● **Problem requirements**
Retype exactly the lines that run from the line with "rasisti (114, 1647)" to the final line of the entries, keeping both ends and nothing else.

Records contained in a dataset
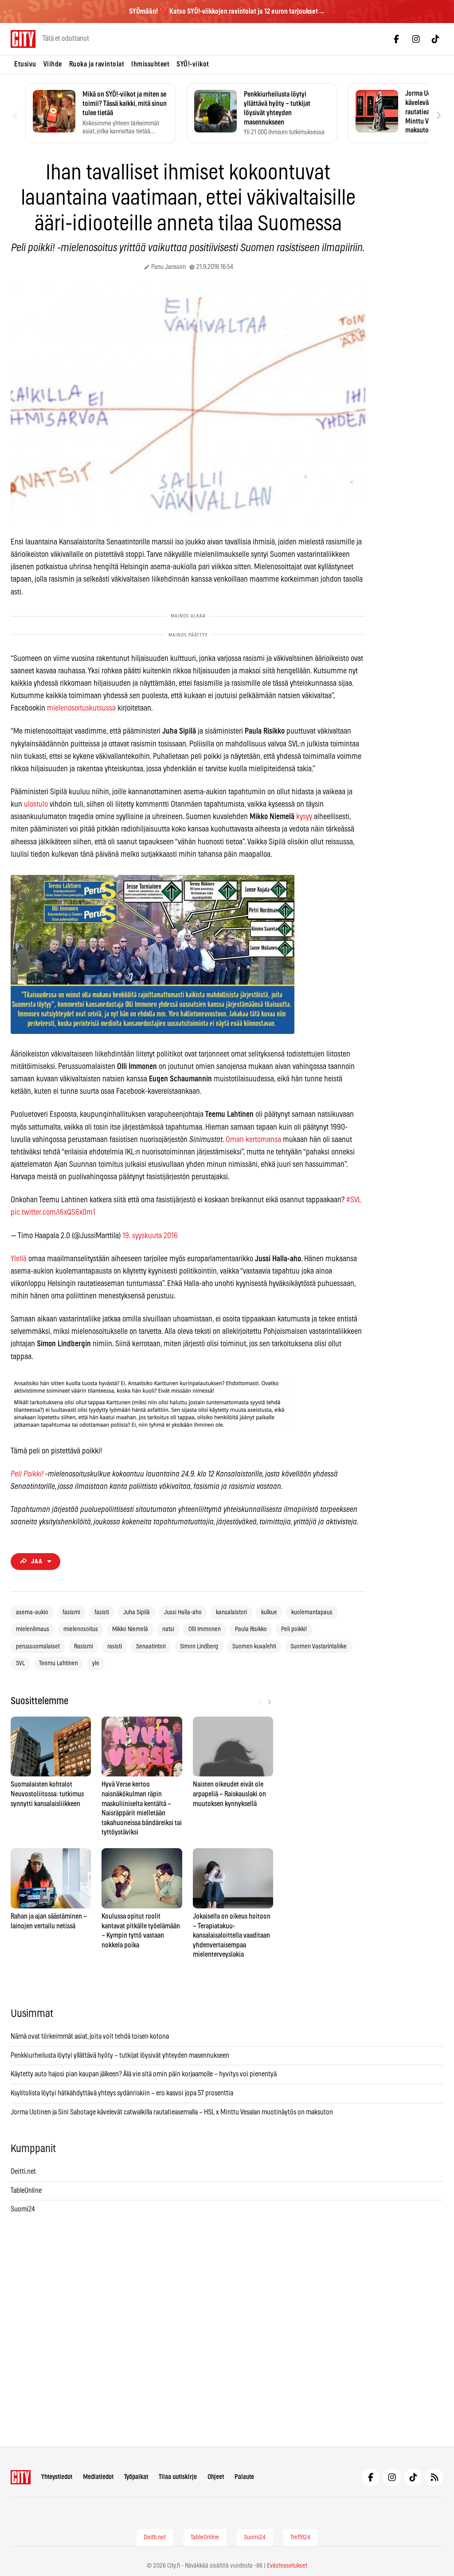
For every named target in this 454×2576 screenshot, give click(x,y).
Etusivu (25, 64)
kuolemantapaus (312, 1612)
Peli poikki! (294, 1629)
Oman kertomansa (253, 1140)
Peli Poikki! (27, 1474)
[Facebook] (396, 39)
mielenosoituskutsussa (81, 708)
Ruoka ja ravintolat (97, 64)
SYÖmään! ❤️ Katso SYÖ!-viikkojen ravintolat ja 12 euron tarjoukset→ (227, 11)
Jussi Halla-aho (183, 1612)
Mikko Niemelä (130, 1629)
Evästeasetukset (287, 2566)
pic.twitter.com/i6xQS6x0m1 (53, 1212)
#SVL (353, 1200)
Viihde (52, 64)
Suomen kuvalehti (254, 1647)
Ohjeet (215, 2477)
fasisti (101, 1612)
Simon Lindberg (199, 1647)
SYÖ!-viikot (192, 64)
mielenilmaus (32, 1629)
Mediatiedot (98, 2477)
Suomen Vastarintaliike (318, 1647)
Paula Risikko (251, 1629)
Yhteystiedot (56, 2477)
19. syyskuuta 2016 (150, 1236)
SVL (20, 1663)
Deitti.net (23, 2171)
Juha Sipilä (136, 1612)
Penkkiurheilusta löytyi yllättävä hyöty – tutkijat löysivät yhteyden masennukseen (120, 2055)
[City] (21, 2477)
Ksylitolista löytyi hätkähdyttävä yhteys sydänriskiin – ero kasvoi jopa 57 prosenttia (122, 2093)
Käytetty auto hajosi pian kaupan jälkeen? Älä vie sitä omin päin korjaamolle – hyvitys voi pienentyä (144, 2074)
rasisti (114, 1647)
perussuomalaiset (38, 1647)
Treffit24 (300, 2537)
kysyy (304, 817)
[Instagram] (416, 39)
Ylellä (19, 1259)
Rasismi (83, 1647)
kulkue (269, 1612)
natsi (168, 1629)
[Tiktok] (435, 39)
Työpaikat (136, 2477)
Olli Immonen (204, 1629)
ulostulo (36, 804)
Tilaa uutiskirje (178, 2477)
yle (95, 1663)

● **Worked solution**
rasisti (114, 1647)
perussuomalaiset (38, 1647)
Treffit24 (300, 2537)
kysyy (304, 817)
[Instagram] (416, 39)
Ylellä (19, 1259)
Rasismi (83, 1647)
kulkue (269, 1612)
natsi (168, 1629)
[Tiktok] (435, 39)
Työpaikat (136, 2477)
Olli Immonen (204, 1629)
ulostulo (36, 804)
Tilaa uutiskirje (178, 2477)
yle (95, 1663)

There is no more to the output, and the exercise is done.